Vous voyez, je vous avais dit qu’on y viendrait. Vous n’aurez pas eu à attendre longtemps avant qu’on y arrive. C’est que j’essaie de ne pas trop me disperser non plus.

En effet, mon petit sac à main s’est vite avéré insuffisant face à ce que le travail exigeait. En tant qu’accompagnante, je suivais certains élèves dans leur quotidien et donc leur cours. Si, pour certains, il me suffisait de leur reformuler les consignes ou d’écrire à leur place, pour d’autres il me fallait prendre le cours pour ensuite le leur photocopier ou bien écrire un suivi sur leur comportement, signaler des difficultés ou des prises de bec.

Du coup, que trouve-t-on dans le sac d’une AESH ? Question passionnante, n’est-ce pas ?

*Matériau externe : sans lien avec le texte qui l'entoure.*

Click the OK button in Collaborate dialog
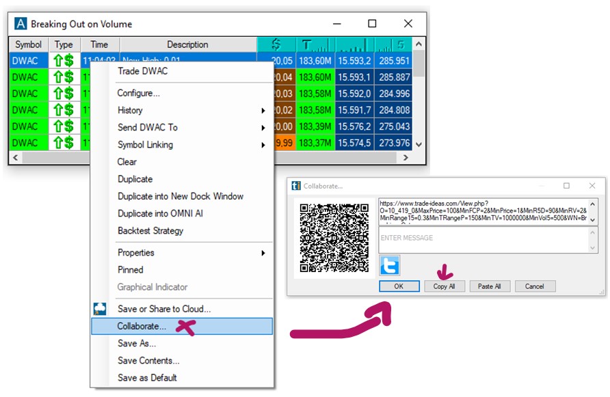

Je ne peux répondre au nom de tous et toutes mes collègues. En ce qui me concerne, c’est vite devenu un fourre-tout. Bon, il y a la base : j’ai vite eu besoin d’un cahier voire deux pour tout bien séparer, les cours d’un côté, les suivis de l’autre. Et puis de quoi écrire. D’abord un stylo bleu avant d’opter pour le fameux quatre-couleurs. Et des surligneurs. Et des crayons à papier. Et de la colle. Pas que j’en ai forcément besoin mais mes élèves ont tendance à perdre leurs affaires quand ils ne les abiment pas. J’anticipe donc en étant équipée afin de pouvoir leur prêter ou bien tout faire moi-même sans perdre de temps. Et…

Oui, bon, ce n’est vraiment pas intéressant, je vous l’accorde.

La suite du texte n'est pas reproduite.